Congress piloted the modern version in 2022, authorizing $4 billion in FMF loans and $4 billion in guarantees for NATO allies, then expanded the authority in 2024 to major non-NATO allies and the Indo-Pacific, fenced by certification requirements: the Secretary of State must certify to Congress, at least 15 days before obligating funds, that each loan serves the national security interest, responds to exigent circumstances, addresses a mutually agreed emergency requirement, and, notably, that the borrower has a plan to repay. H.R. 8661 would convert that episodic, certification-fenced authority into standing law. Whether the reported text keeps comparable fencing is not yet public but it will be the first thing to check when the language appears.


Reading The Vote


Nine members voted against their own chairman’s bill in a markup his party controlled. The dissent plausibly draws from two camps that rarely cooperate: members skeptical of widening arms-transfer channels under any financing structure, and members who have read the program’s fiscal history and noticed what it implies. The United States has limited means of enforcing repayment against a strategic partner. The 1990 Egyptian forgiveness demonstrated that when the debt and the relationship collide, the debt dies. Under that reading, an FMF loan is a grant with a repayment clause the government does not expect to survive contact with geopolitics; scored cheaper today, with the true cost deferred to a future Congress that will be told forgiveness is the strategic necessity.

Supporters have a real answer: today’s intended borrowers are not the same cohorts as those from the 1980s. Indo-Pacific and European partners rearming against identified threats and with industrial economies behind them, are a better credit than Cold War clients ever were. Beyond that, loan terms lock partner procurement into American suppliers for decades, which is the strategic point. If the bill reaches the floor, the debate will turn on which historical analogy lawmakers find most controlling.


What To Watch


To put it succinctly, there are three variables that decide the bill’s fate. Floor scheduling, and whether leadership moves the arms sales package as a bloc once the NDAA clears. The Senate, where no companion has advanced. And appropriations: the FMS admin-fee authority covers the program’s operating costs, but the subsidy cost of the loans themselves still requires appropriated dollars, and that decision belongs to the appropriators.
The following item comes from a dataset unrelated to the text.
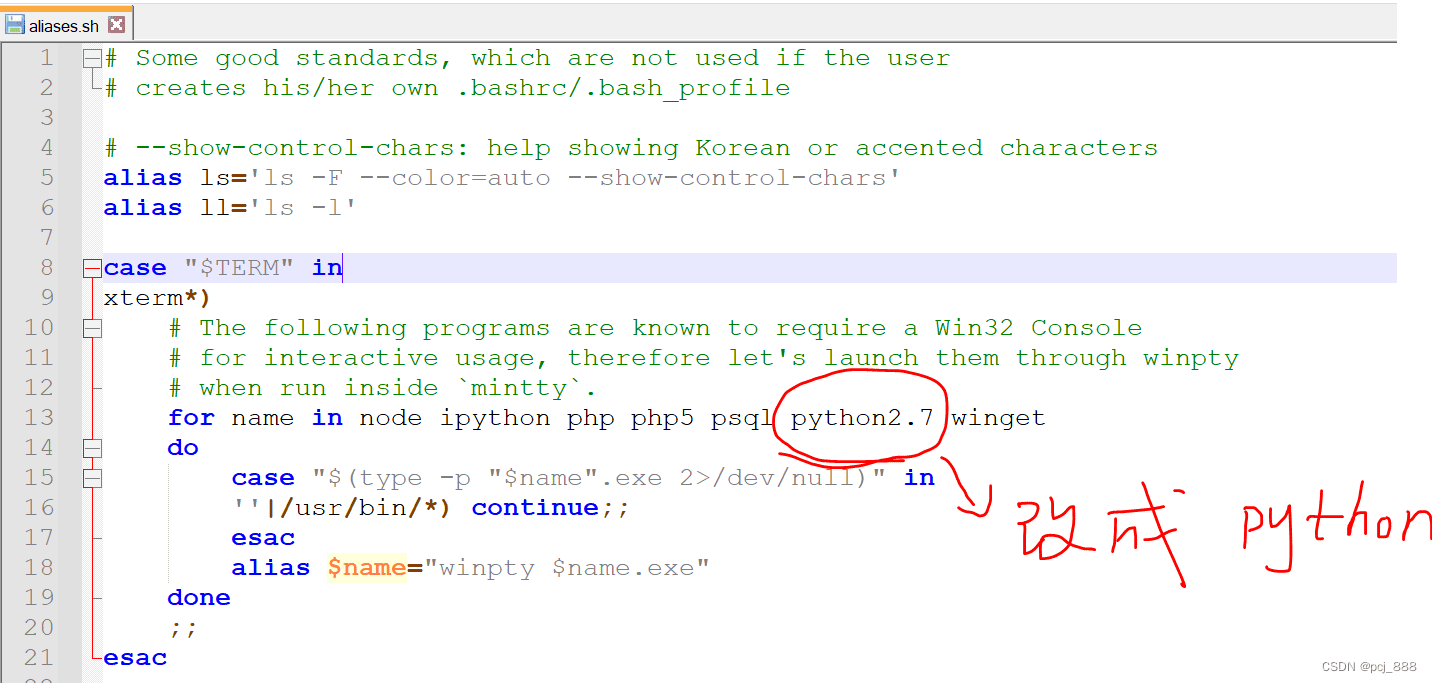Click line number 13 in the margin

pyautogui.click(x=39, y=418)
The version ordered reported on May 13 was amended in markup, and the reported text has not yet published. This analysis reflects the introduced bill and the committee’s public record. When the language appears, read the eligibility criteria, the certification and notification requirements, and the repayment terms against the baseline set in 2022 and 2024. The distance between the texts will show exactly how much guardrail the committee traded away.

Sources: H.R. 8661 bill status, govinfo.gov, 119th Congress; House Foreign Affairs Committee press statements, May 4 and May 13, 2026; CRS R40213, Foreign Assistance: An Introduction to U.S. Programs and Policy; CRS 98-916, Foreign Aid: An Introductory Overview; GAO-06-437, Security Assistance (Egypt FMF); P.L. 118-50, Division B (Ukraine Security Supplemental Appropriations Act, 2024), amending §2606, Division N, P.L. 117-103; U.S. Department of State, U.S. Security Cooperation with Ukraine.